NYU has asked students to “politely urge” their classmates to wear masks and socially distance and to report those who violate that advice to school officials. And despite the friendships she may form with her classmates, Kelley said she will still feel an obligation to do so, keeping her family in mind.

“If it was bad enough, I wouldn’t hesitate to report them,” Kelley said. “I’m not going to be having my life put at risk because people decided to be selfish. These rules are for the good of everyone here.”

Some students, however, said deciding whether to report classmates involves a different calculation.

As a national conversation erupted on the role of police in cities following the killing of George Floyd, groups at schools including Vassar College, Stony Brook University and Columbia University called on their institutions to rethink their relationships with campus and local police.

Now they are wrestling with the prospect of relying on those departments to disperse and crack down on large gatherings.

Maggie Peng, a senior at Syracuse University, said she plans to approach friends one-on-one to have conversations about the risks of partying.
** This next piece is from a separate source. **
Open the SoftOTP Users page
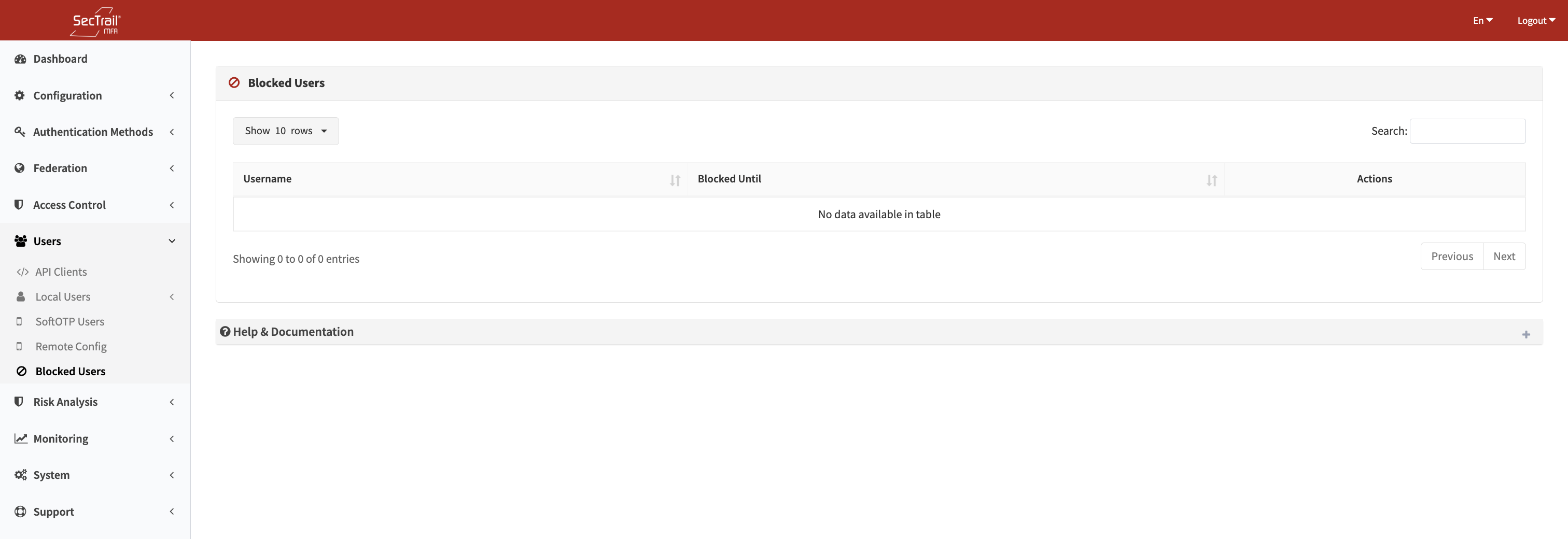Image resolution: width=1568 pixels, height=539 pixels. click(x=69, y=322)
She even wrote a lengthy message in a Facebook group for first-year students urging them to take social distancing more seriously after a large outdoor gathering that drew hundreds.
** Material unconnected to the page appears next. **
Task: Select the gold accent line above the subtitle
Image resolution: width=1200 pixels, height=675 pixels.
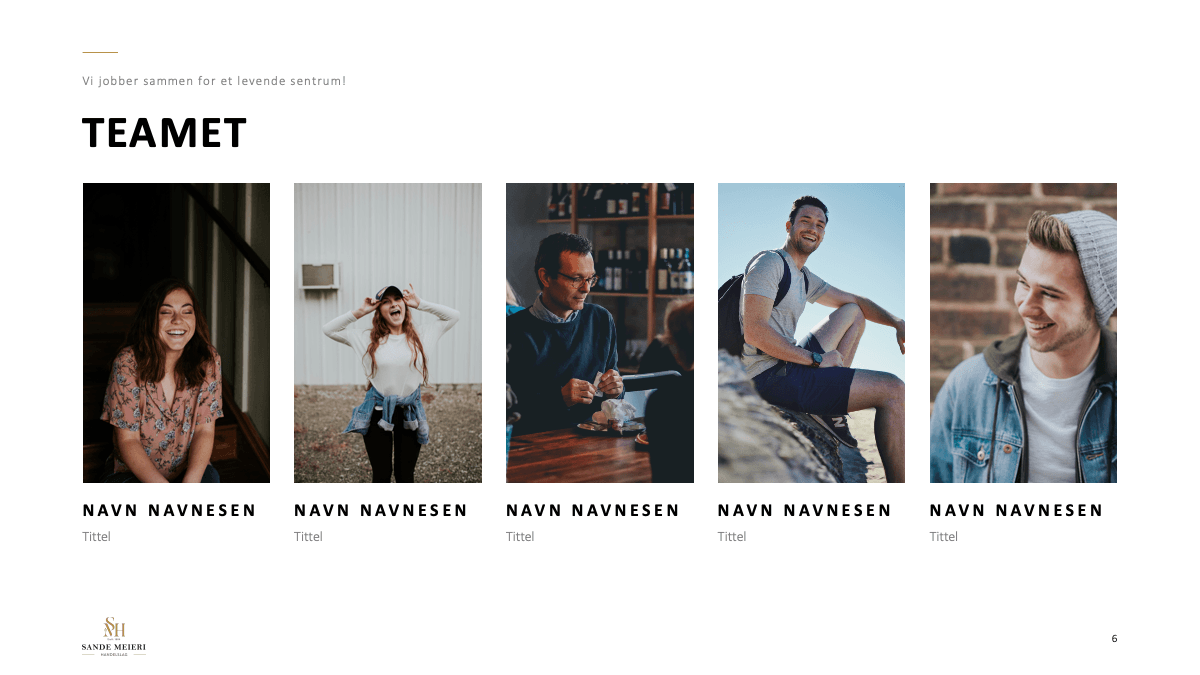Action: [x=100, y=52]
Cornell University, US universities, US University cam,pus coronavirus, Cornell University coronavirus, US covid cases, world news Maggie Peng, a senior, on the campus of Suracuse University in Syracuse, N.Y., on Wednesday, Aug. 26, 2020. Peng fears students’ parties could shut down the campus, but she does not believe reporting them is her best option. (Heather Ainsworth/The New York Times)

But Peng said shifting the responsibility for keeping one another safe from individual students to campus police was troubling. She and other students at the school said that since large social events occurred two weeks ago, they have noticed more officers than usual monitoring residential spaces and common areas.

Peng said the role of campus security in enforcing rules would dissuade her from reporting her classmates.

“It just doesn’t make sense to rely on campus police for enforcing these rules,” Peng said. “Especially when there has been so much tension, it’s hard to want them involved. Anything bad that happens will usually involve students of color.”

As the first weeks back on campuses shift into the more regular pace of the fall, the question remains: Just how long will students, many of whom arrived in New York state to a mandatory two-week quarantine, continue to follow their schools’ physical-distancing guidelines?

Some officials at large universities in particular worry parties, especially those off campus, could slip by undetected.

For now, the students who are caught attending them face harsh punishments as a warning to others.

Zhang, the first-year student at Cornell who posted videos of a party to Snapchat, said in a recent interview that she deeply regrets both the “lapse in judgment” she made by attending the gathering and her “insensitive comments” afterward.

“Incoming freshmen come in with heavy expectations, we all want to find our people,” Zhang said. “I’m not proud of those posts, they show me at my worst.”

Since her posts spread on social media, Zhang said she has received hundreds of threats, with much of the heaviest criticism coming from classmates.

As classes at Cornell begin this week, there may soon be an additional layer to complicated tensions students face when reporting one another: Zhang could end up sitting in the same row of her first college lectures as those who called for her expulsion.